Forgive him… because
his formula is dead on. Here it is:
P = (N+F+A) ×E2
P is the propensity for a shopper to buy
N is need
F is product features
A is affordability
E is emotion
Notice that there are two tangible factors: F
(features) & A (affordability). Intangibles are N (need) & E (emotion).
[As I look at this, Danziger has an argument about using ‘quantum’
because part of this formula relates to position and perspective (as does
quantum mechanics): the buyer’s emotional perspective on what’s needed and
what’s important at the moment of purchase is in the ‘quantum’ ballpark.]
Like quantum mechanics, when it comes to shopping/purchasing there’s
more unknown than known. We do ‘know’ the features and the affordability (to some
extent); but we’re working with probabilities when it comes to need and emotion,
particularly E.
[Notice, that you multiply by E squared – it’s the equivalent
of the speed of light in Einstein’s E=MC2 (that’s 186,000 miles per
second squared or one hell of a number). For Danziger, E (emotion) is that ‘big’
number.]
Emotions, excitement and pleasure and even fear that people associate
with a product, can transform need into desire: enhancing perceived product features and increasing
attraction. And we all know that emotions can make people pay a higher price
than they ever intended (no explanation necessary to anyone who’s ever bought a
home).
Building an emotional response is what marketing is all
about. That's true for B2C and B2B, although the B2B ‘marketers’ will never,
ever admit this because they and most of their clients just don’t get it.
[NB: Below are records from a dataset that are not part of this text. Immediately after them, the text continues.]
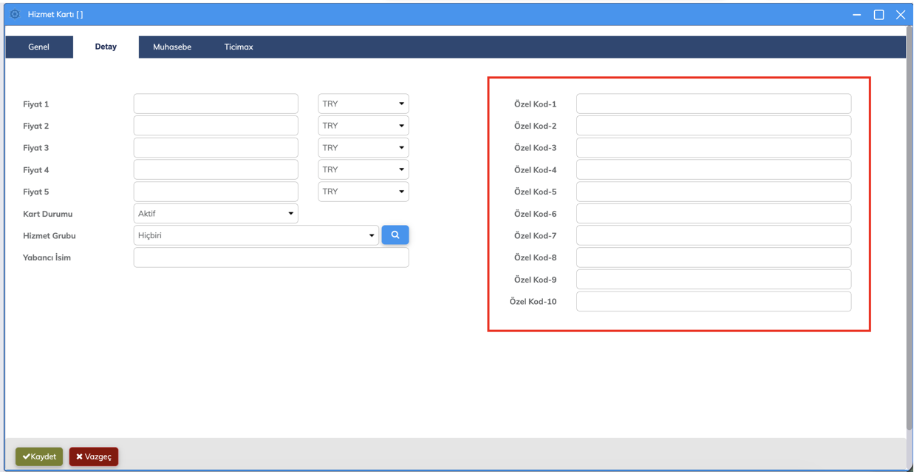
Task: Focus the Fiyat 1 price input field
Action: [x=216, y=104]
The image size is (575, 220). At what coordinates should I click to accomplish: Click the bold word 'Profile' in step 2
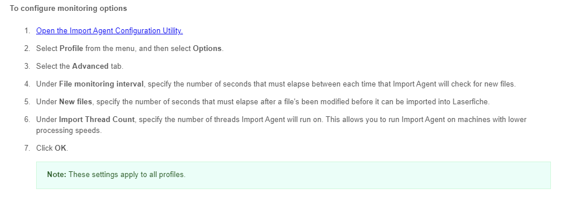(x=71, y=48)
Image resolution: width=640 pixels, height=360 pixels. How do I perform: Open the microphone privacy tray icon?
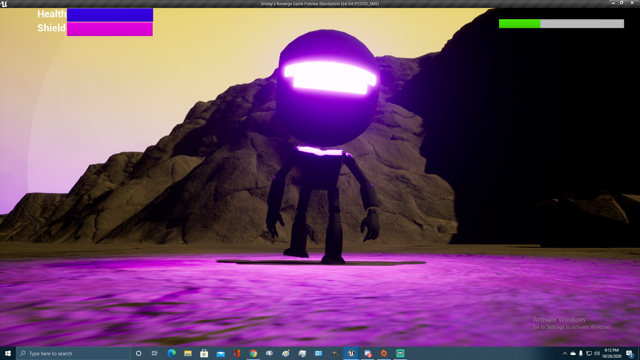581,353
What’s the best way to build an emotional response?
Tell a good story for god’s sake. Facts and bullet points and “we’re the best”
approaches are cold and unemotional. They are not marketing, in spite of what 99% of B2B agencies think.
The right words with the right images, often shown to consumers in unexpected places, create the E2 – sometimes at the speed of light.
Look, marketing has changed completely, at least in the way
stories are told and what emotional triggers stimulate today’s consumers. But
what hasn’t changed is Danziger’s formula (with my addendum): E (emotion)
drives sales and S (story) builds emotion.
This isn’t rocket science… or it it?
[NOTE: This formula applies to in-store displays as well as web sites: they too contribute to the E in Danziger’s equation. The more you can make customers feel pleasant and positive during the entire selling process, the more you enhance their shopping experience and the more emotion you build… and that emotion creates need, improves perceived features and expands the concept of what’s affordable.]
[NOTE: This formula applies to in-store displays as well as web sites: they too contribute to the E in Danziger’s equation. The more you can make customers feel pleasant and positive during the entire selling process, the more you enhance their shopping experience and the more emotion you build… and that emotion creates need, improves perceived features and expands the concept of what’s affordable.]